TASK TO COMPLETE: Reproduce the lines of every entry below word for word, leaving out the pictures.

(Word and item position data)
----
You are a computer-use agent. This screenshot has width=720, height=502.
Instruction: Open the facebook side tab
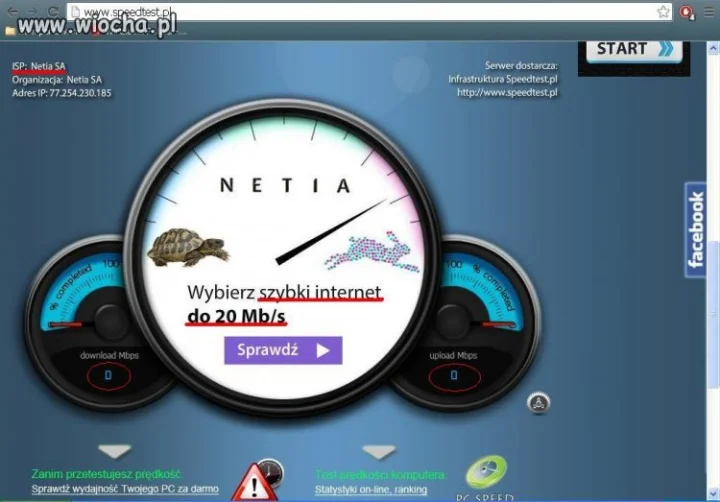(695, 230)
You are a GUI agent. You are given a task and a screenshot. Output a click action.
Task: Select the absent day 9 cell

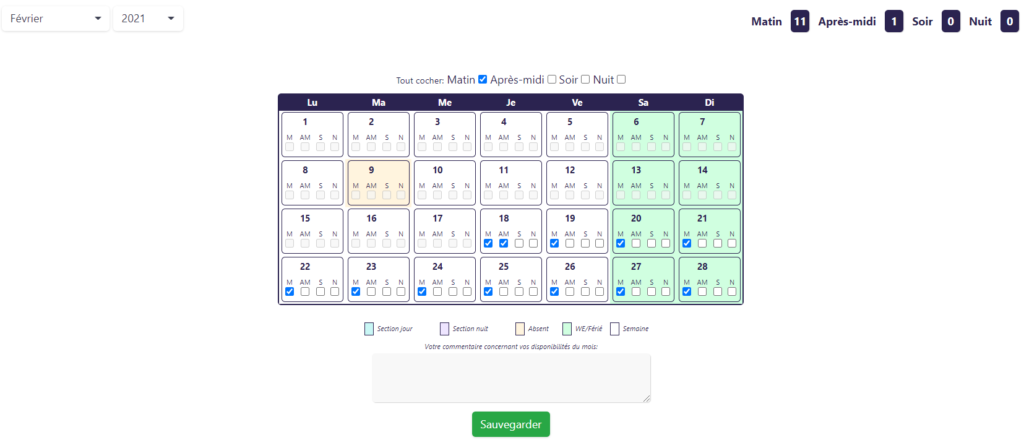pyautogui.click(x=379, y=183)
----
SOLUTION:
You are a computer-use agent. This screenshot has width=720, height=502.
Instruction: Open the facebook side tab
(695, 230)
You are a GUI agent. You are given a task and a screenshot. Output a click action.
Task: Select the absent day 9 cell

pyautogui.click(x=379, y=183)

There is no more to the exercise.